Admissibility of certain witness statements in a criminal trial
When you make a witness statement to the Gardaí in relation to a crime, the purpose of your statement is to give the Gardaí a written account of what you witnessed. If a suspect is brought before the court, the prosecution will rely on witnesses who made statements to give a personal account to the court of what they witnessed.
Sometimes, however, due to intimidation and threats, a person who has made a witness statement to the Gardaí may refuse to give evidence in court. Soetimes the person may provide the court with a different account of events to that which he/she has given in the statement. The law in this situation is provided for under the Criminal Justice Act 2006 (pdf).
Section 16 of the 2006 Act allows for your statement to be admitted as evidence in a criminal trial in the following circumstances:
- If you refuse to give evidence
- If you deny making the statement
- If you give evidence in court which is inconsistent with your statement
The statement may be admitted as evidence if you confirm, (or it is proven) that you made the statement and the court is satisfied that the statement was made voluntarily and it is reliable. The court must also be satisfied that your statement was made on oath or affirmation, or contains a statutory declaration by you to the effect that your statement is true.

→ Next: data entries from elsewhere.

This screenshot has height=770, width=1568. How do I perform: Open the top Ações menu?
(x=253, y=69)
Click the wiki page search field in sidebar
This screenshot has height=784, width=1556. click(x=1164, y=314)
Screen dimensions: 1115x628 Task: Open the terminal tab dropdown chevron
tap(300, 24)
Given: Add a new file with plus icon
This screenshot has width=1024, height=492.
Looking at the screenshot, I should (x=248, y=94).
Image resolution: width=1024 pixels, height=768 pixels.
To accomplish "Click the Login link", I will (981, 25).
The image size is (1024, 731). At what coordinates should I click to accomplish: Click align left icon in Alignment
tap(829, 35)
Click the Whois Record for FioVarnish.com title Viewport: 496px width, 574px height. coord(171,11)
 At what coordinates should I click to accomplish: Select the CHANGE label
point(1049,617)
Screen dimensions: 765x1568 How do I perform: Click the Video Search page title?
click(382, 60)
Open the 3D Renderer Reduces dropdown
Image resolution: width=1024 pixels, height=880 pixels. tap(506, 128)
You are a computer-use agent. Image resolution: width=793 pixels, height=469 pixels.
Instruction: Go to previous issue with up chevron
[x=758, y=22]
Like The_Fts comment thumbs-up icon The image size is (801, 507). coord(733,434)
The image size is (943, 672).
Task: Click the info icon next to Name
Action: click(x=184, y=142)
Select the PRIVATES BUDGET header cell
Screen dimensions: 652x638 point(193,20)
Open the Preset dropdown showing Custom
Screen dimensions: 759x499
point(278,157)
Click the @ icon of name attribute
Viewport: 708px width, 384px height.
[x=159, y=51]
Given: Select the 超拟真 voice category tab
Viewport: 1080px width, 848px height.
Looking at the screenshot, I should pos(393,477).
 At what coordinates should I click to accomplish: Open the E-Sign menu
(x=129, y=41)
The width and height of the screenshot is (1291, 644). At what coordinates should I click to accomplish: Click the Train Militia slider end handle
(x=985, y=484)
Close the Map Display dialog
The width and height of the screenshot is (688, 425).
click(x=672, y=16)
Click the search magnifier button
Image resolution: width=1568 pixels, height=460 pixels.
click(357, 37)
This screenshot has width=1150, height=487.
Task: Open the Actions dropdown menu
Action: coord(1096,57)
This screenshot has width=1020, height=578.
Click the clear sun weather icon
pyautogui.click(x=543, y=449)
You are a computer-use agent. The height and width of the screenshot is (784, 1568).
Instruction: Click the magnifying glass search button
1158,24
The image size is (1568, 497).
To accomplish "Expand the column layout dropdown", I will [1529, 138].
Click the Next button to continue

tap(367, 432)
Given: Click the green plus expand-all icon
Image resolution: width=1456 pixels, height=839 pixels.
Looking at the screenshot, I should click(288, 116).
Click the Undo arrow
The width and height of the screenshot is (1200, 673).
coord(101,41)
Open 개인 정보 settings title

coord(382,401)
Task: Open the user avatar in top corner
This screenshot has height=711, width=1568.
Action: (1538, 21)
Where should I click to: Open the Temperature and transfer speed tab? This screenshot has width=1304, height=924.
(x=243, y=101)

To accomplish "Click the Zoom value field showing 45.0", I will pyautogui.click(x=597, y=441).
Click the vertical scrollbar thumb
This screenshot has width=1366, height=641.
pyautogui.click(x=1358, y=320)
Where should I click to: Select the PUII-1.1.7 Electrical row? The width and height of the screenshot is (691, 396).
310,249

Will I have to explain why I am not giving evidence?
If the prosecution applies to the court to have your statement admitted in evidence, the court will seek an explanation from you as to why you are refusing to give evidence or why you are giving evidence which is inconsistent with your statement. In a situation where you deny having made the statement, the court will require evidence from you in relation to your denial.
Can the court refuse to admit my statement in evidence?
Yes. If the court is of the opinion that accepting your statement in evidence would be unfair to the accused (or to any of the accused if there is more than one) or that in the interest of justice it ought not to be admitted, then the court can refuse to admit your statement. The court has a wide discretion as to whether or not to accept your statement in evidence.
For more detailed information you should seek legal advice.